* _Problem description_
Rewrite the rows below, changing "computer-use agent" to "screen assistant" wherever it occurs and leaving everything else as it is.
--- begin Record extracts ---
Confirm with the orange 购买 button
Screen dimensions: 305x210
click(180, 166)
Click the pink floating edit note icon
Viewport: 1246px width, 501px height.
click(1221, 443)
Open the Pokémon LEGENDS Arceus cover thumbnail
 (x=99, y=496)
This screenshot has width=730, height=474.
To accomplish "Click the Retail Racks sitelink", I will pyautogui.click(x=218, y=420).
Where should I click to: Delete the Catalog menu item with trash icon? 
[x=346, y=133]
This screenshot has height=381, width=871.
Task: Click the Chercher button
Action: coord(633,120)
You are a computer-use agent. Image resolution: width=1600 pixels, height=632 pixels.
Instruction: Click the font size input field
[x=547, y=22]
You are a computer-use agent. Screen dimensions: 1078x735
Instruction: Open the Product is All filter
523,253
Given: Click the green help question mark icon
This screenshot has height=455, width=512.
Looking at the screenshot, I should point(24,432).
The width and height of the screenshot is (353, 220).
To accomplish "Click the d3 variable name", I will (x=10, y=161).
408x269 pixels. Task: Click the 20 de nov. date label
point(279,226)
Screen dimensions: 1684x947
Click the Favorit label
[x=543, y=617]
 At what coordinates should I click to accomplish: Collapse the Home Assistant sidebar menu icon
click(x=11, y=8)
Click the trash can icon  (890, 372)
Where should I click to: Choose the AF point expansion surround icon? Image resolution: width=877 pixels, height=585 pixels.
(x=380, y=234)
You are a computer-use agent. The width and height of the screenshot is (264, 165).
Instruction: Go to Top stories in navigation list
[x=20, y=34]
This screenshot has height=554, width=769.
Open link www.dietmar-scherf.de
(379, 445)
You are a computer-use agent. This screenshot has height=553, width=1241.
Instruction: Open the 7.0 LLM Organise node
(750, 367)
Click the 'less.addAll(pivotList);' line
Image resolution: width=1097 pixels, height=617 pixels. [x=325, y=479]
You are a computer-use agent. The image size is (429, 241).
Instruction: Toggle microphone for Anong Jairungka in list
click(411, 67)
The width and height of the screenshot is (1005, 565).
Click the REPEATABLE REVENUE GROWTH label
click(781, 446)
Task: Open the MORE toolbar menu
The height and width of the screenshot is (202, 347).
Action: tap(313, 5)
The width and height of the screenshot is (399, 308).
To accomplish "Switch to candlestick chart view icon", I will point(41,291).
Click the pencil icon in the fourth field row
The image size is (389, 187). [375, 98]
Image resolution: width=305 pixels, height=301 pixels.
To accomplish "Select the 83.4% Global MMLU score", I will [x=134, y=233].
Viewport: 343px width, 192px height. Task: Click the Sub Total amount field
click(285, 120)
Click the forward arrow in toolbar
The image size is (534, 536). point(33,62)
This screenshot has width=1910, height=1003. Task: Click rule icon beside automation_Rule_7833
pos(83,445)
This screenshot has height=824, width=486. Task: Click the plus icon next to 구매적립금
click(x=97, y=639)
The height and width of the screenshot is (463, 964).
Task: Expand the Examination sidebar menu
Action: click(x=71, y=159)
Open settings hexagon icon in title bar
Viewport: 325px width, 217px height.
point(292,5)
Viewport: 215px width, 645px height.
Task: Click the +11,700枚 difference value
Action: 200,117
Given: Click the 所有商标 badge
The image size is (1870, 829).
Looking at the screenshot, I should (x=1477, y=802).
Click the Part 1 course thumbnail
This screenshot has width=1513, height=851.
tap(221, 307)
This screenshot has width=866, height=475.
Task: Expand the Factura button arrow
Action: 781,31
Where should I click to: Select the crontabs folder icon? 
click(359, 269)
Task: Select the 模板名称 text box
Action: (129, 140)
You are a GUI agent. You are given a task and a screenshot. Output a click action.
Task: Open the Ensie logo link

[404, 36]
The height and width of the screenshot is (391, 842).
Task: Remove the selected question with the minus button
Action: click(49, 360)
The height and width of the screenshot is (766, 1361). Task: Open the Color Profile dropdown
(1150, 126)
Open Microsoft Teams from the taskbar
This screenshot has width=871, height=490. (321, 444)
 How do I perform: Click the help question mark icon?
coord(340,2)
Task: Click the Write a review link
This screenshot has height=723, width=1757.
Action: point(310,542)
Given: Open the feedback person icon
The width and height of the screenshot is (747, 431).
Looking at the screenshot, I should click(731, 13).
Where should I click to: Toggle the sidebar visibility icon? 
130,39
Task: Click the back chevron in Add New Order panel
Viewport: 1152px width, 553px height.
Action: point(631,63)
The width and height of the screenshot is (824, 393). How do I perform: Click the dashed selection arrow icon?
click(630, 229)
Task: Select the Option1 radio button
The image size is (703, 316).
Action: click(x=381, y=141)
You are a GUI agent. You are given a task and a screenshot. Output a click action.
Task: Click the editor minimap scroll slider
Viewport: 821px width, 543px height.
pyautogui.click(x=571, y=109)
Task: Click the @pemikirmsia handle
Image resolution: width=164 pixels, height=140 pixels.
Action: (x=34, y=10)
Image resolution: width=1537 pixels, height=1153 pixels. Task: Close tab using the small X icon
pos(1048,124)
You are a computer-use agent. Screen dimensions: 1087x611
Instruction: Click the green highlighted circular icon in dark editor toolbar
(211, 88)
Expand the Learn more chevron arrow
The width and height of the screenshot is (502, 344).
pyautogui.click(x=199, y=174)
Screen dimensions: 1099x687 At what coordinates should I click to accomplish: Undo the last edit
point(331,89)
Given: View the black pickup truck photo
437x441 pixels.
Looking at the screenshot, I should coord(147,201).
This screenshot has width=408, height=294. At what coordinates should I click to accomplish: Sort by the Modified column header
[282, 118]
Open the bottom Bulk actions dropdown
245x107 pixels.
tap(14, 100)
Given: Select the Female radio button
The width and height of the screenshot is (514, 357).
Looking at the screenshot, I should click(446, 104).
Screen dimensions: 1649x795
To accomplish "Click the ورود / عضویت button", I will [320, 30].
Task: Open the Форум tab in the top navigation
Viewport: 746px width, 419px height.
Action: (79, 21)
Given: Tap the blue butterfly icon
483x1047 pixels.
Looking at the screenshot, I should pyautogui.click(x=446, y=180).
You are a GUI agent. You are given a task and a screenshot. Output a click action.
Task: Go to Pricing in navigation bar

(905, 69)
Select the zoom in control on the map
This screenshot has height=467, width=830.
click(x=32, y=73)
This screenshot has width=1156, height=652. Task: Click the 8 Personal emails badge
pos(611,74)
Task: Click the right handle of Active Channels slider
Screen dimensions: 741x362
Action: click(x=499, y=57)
--- end Record extracts ---
* _Solved problem_
Confirm with the orange 购买 button
Screen dimensions: 305x210
click(180, 166)
Click the pink floating edit note icon
Viewport: 1246px width, 501px height.
click(1221, 443)
Open the Pokémon LEGENDS Arceus cover thumbnail
 (x=99, y=496)
This screenshot has width=730, height=474.
To accomplish "Click the Retail Racks sitelink", I will pyautogui.click(x=218, y=420).
Where should I click to: Delete the Catalog menu item with trash icon? 
[x=346, y=133]
This screenshot has height=381, width=871.
Task: Click the Chercher button
Action: coord(633,120)
You are a screen assistant. Image resolution: width=1600 pixels, height=632 pixels.
Instruction: Click the font size input field
[x=547, y=22]
You are a screen assistant. Screen dimensions: 1078x735
Instruction: Open the Product is All filter
523,253
Given: Click the green help question mark icon
This screenshot has height=455, width=512.
Looking at the screenshot, I should point(24,432).
The width and height of the screenshot is (353, 220).
To accomplish "Click the d3 variable name", I will (x=10, y=161).
408x269 pixels. Task: Click the 20 de nov. date label
point(279,226)
Screen dimensions: 1684x947
Click the Favorit label
[x=543, y=617]
 At what coordinates should I click to accomplish: Collapse the Home Assistant sidebar menu icon
click(x=11, y=8)
Click the trash can icon  (890, 372)
Where should I click to: Choose the AF point expansion surround icon? Image resolution: width=877 pixels, height=585 pixels.
(x=380, y=234)
You are a screen assistant. The width and height of the screenshot is (264, 165).
Instruction: Go to Top stories in navigation list
[x=20, y=34]
This screenshot has height=554, width=769.
Open link www.dietmar-scherf.de
(379, 445)
You are a screen assistant. This screenshot has height=553, width=1241.
Instruction: Open the 7.0 LLM Organise node
(750, 367)
Click the 'less.addAll(pivotList);' line
Image resolution: width=1097 pixels, height=617 pixels. [x=325, y=479]
You are a screen assistant. The image size is (429, 241).
Instruction: Toggle microphone for Anong Jairungka in list
click(411, 67)
The width and height of the screenshot is (1005, 565).
Click the REPEATABLE REVENUE GROWTH label
click(781, 446)
Task: Open the MORE toolbar menu
The height and width of the screenshot is (202, 347).
Action: tap(313, 5)
The width and height of the screenshot is (399, 308).
To accomplish "Switch to candlestick chart view icon", I will point(41,291).
Click the pencil icon in the fourth field row
The image size is (389, 187). [375, 98]
Image resolution: width=305 pixels, height=301 pixels.
To accomplish "Select the 83.4% Global MMLU score", I will [x=134, y=233].
Viewport: 343px width, 192px height. Task: Click the Sub Total amount field
click(285, 120)
Click the forward arrow in toolbar
The image size is (534, 536). point(33,62)
This screenshot has width=1910, height=1003. Task: Click rule icon beside automation_Rule_7833
pos(83,445)
This screenshot has height=824, width=486. Task: Click the plus icon next to 구매적립금
click(x=97, y=639)
The height and width of the screenshot is (463, 964).
Task: Expand the Examination sidebar menu
Action: click(x=71, y=159)
Open settings hexagon icon in title bar
Viewport: 325px width, 217px height.
point(292,5)
Viewport: 215px width, 645px height.
Task: Click the +11,700枚 difference value
Action: 200,117
Given: Click the 所有商标 badge
The image size is (1870, 829).
Looking at the screenshot, I should (x=1477, y=802).
Click the Part 1 course thumbnail
This screenshot has width=1513, height=851.
tap(221, 307)
This screenshot has width=866, height=475.
Task: Expand the Factura button arrow
Action: 781,31
Where should I click to: Select the crontabs folder icon? 
click(359, 269)
Task: Select the 模板名称 text box
Action: (129, 140)
You are a GUI agent. You are given a task and a screenshot. Output a click action.
Task: Open the Ensie logo link

[404, 36]
The height and width of the screenshot is (391, 842).
Task: Remove the selected question with the minus button
Action: click(49, 360)
The height and width of the screenshot is (766, 1361). Task: Open the Color Profile dropdown
(1150, 126)
Open Microsoft Teams from the taskbar
This screenshot has width=871, height=490. (321, 444)
 How do I perform: Click the help question mark icon?
coord(340,2)
Task: Click the Write a review link
This screenshot has height=723, width=1757.
Action: point(310,542)
Given: Open the feedback person icon
The width and height of the screenshot is (747, 431).
Looking at the screenshot, I should click(731, 13).
Where should I click to: Toggle the sidebar visibility icon? 
130,39
Task: Click the back chevron in Add New Order panel
Viewport: 1152px width, 553px height.
Action: point(631,63)
The width and height of the screenshot is (824, 393). How do I perform: Click the dashed selection arrow icon?
click(630, 229)
Task: Select the Option1 radio button
The image size is (703, 316).
Action: click(x=381, y=141)
You are a GUI agent. You are given a task and a screenshot. Output a click action.
Task: Click the editor minimap scroll slider
Viewport: 821px width, 543px height.
pyautogui.click(x=571, y=109)
Task: Click the @pemikirmsia handle
Image resolution: width=164 pixels, height=140 pixels.
Action: (x=34, y=10)
Image resolution: width=1537 pixels, height=1153 pixels. Task: Close tab using the small X icon
pos(1048,124)
You are a screen assistant. Screen dimensions: 1087x611
Instruction: Click the green highlighted circular icon in dark editor toolbar
(211, 88)
Expand the Learn more chevron arrow
The width and height of the screenshot is (502, 344).
pyautogui.click(x=199, y=174)
Screen dimensions: 1099x687 At what coordinates should I click to accomplish: Undo the last edit
point(331,89)
Given: View the black pickup truck photo
437x441 pixels.
Looking at the screenshot, I should coord(147,201).
This screenshot has width=408, height=294. At what coordinates should I click to accomplish: Sort by the Modified column header
[282, 118]
Open the bottom Bulk actions dropdown
245x107 pixels.
tap(14, 100)
Given: Select the Female radio button
The width and height of the screenshot is (514, 357).
Looking at the screenshot, I should click(446, 104).
Screen dimensions: 1649x795
To accomplish "Click the ورود / عضویت button", I will [320, 30].
Task: Open the Форум tab in the top navigation
Viewport: 746px width, 419px height.
Action: (79, 21)
Given: Tap the blue butterfly icon
483x1047 pixels.
Looking at the screenshot, I should pyautogui.click(x=446, y=180).
You are a GUI agent. You are given a task and a screenshot. Output a click action.
Task: Go to Pricing in navigation bar

(905, 69)
Select the zoom in control on the map
This screenshot has height=467, width=830.
click(x=32, y=73)
This screenshot has width=1156, height=652. Task: Click the 8 Personal emails badge
pos(611,74)
Task: Click the right handle of Active Channels slider
Screen dimensions: 741x362
Action: click(x=499, y=57)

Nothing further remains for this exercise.